Par Lise Pelletier - 1er avril 2015
Depuis quelques décennies, on évoque souvent l’art-thérapie dans certaines approches en psychologie. Mais qu’est-ce au juste que l’art-thérapie? Quels sont ses bienfaits? L’auteure développe de manière particulière les liens étroits entre art-thérapie et spiritualité.
L’art-thérapie1 est une approche d’intervention spécifique qui utilise le processus de création et l’image comme une forme de langage unique, témoignant de tout ce qui est contenu dans l’univers interne de la personne. L’art, utilisé dans un contexte thérapeutique, est un outil de projection de soi et des conflits internalisés, mais également des ressources psychiques disponibles. Pour C. G. Jung (1875-1961), médecin et père de la psychologie analytique, l’art est le langage de l’âme2 (psyché) et il est le seul langage en mesure de témoigner de sa présence.
C’est dans cet esprit que s’inscrit le travail de l’âme en art-thérapie.

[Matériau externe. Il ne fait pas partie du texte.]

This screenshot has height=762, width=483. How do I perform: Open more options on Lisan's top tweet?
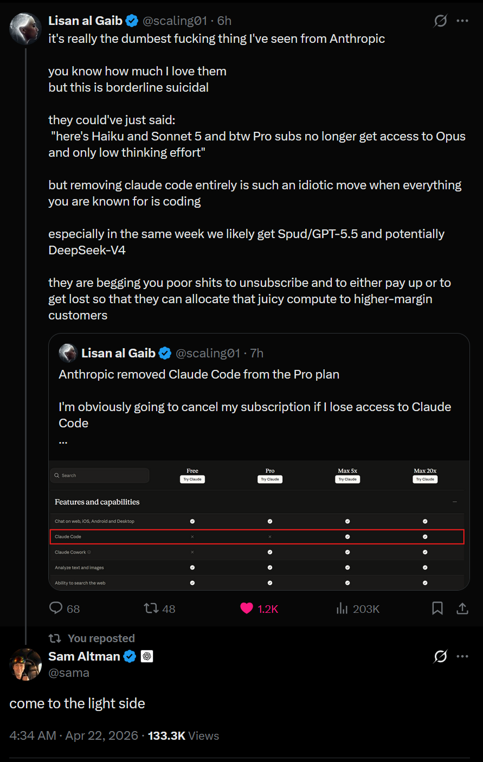pyautogui.click(x=462, y=21)
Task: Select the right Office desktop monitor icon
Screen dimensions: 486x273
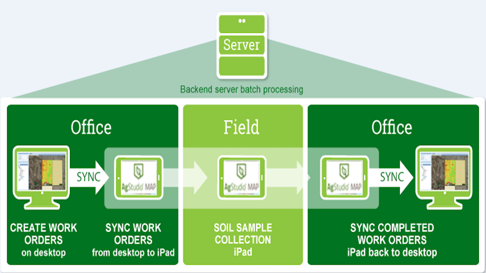Action: tap(444, 177)
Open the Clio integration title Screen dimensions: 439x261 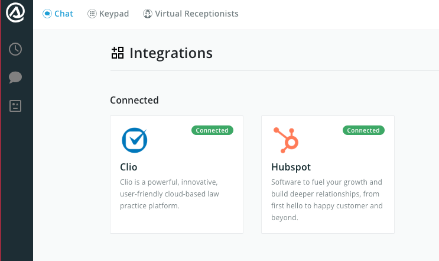click(x=128, y=167)
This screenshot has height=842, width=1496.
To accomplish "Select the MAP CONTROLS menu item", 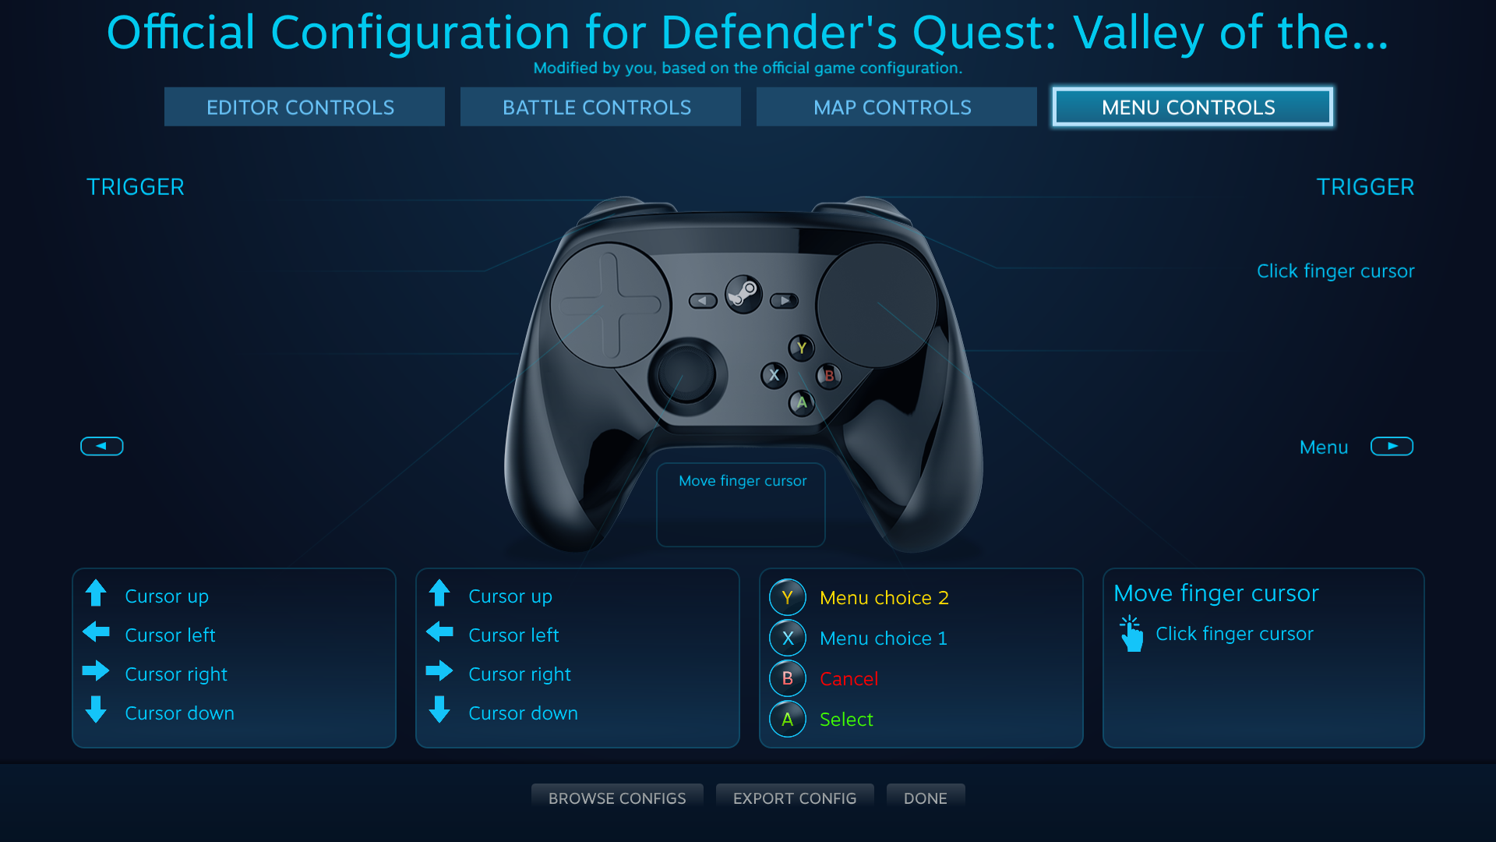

Car inclure l’âme, c’est considérer l’individu dans sa globalité cognitive, psychologique, physique, sociale et spirituelle. Cette dernière dimension est composée de tout ce qui fait appel aux valeurs, à la recherche de sens, aux croyances s’inscrivant ou non dans une religion donnée. Et elle est particulièrement ébranlée devant la maladie mentale, la maladie physique ou tout événement venant bouleverser l’ordre des choses, au moment où la vie elle-même semble perdre tout son sens.
Des recherches récentes en psychologie tendent à démontrer la valeur de la dimension spirituelle dans un processus de rétablissement, alors qu’elle a longtemps été repoussée ou plus souvent, reniée comme facteur favorable. La formation en elle-même en tient peu compte si ce n’est que lorsqu’il est question de deuil où de maladies graves comme peut l’être le cancer, soit au moment où devant l’impasse médicale et l’impuissance, la spiritualité devient une bouée. Pourtant, à tout moment, la dimension spirituelle peut s’exprimer et doit être non seulement accueillie, mais stimulée.

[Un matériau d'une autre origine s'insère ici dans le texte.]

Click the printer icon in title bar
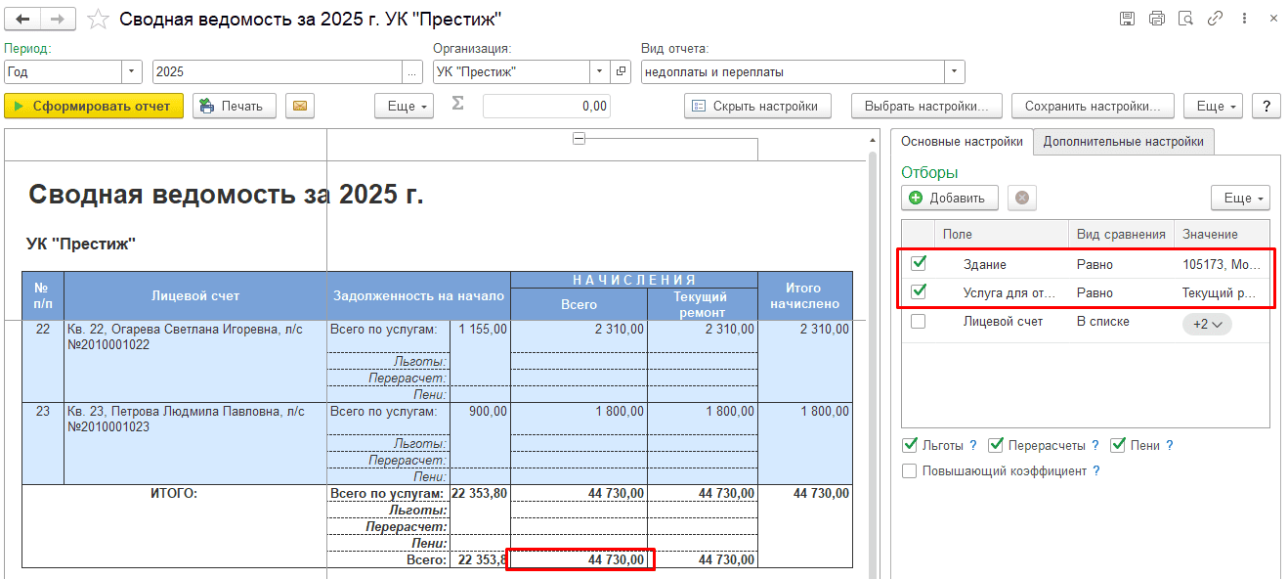This screenshot has height=579, width=1288. point(1157,19)
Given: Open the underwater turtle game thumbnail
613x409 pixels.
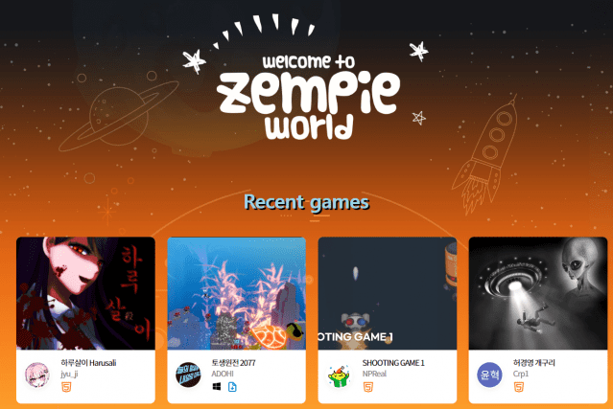Looking at the screenshot, I should coord(237,293).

Enfin, la spiritualité s’expose également contre toute attente, dans l’art et dans la création, tant pour exprimer une douleur profonde que dans la recherche du beau, du bon et du bien. Elle colore le mystère devant une image créée par un client surpris par sa profondeur, tout comme elle se présente silencieusement à l’intérieur d’images spontanées transcendantes et transformatrices.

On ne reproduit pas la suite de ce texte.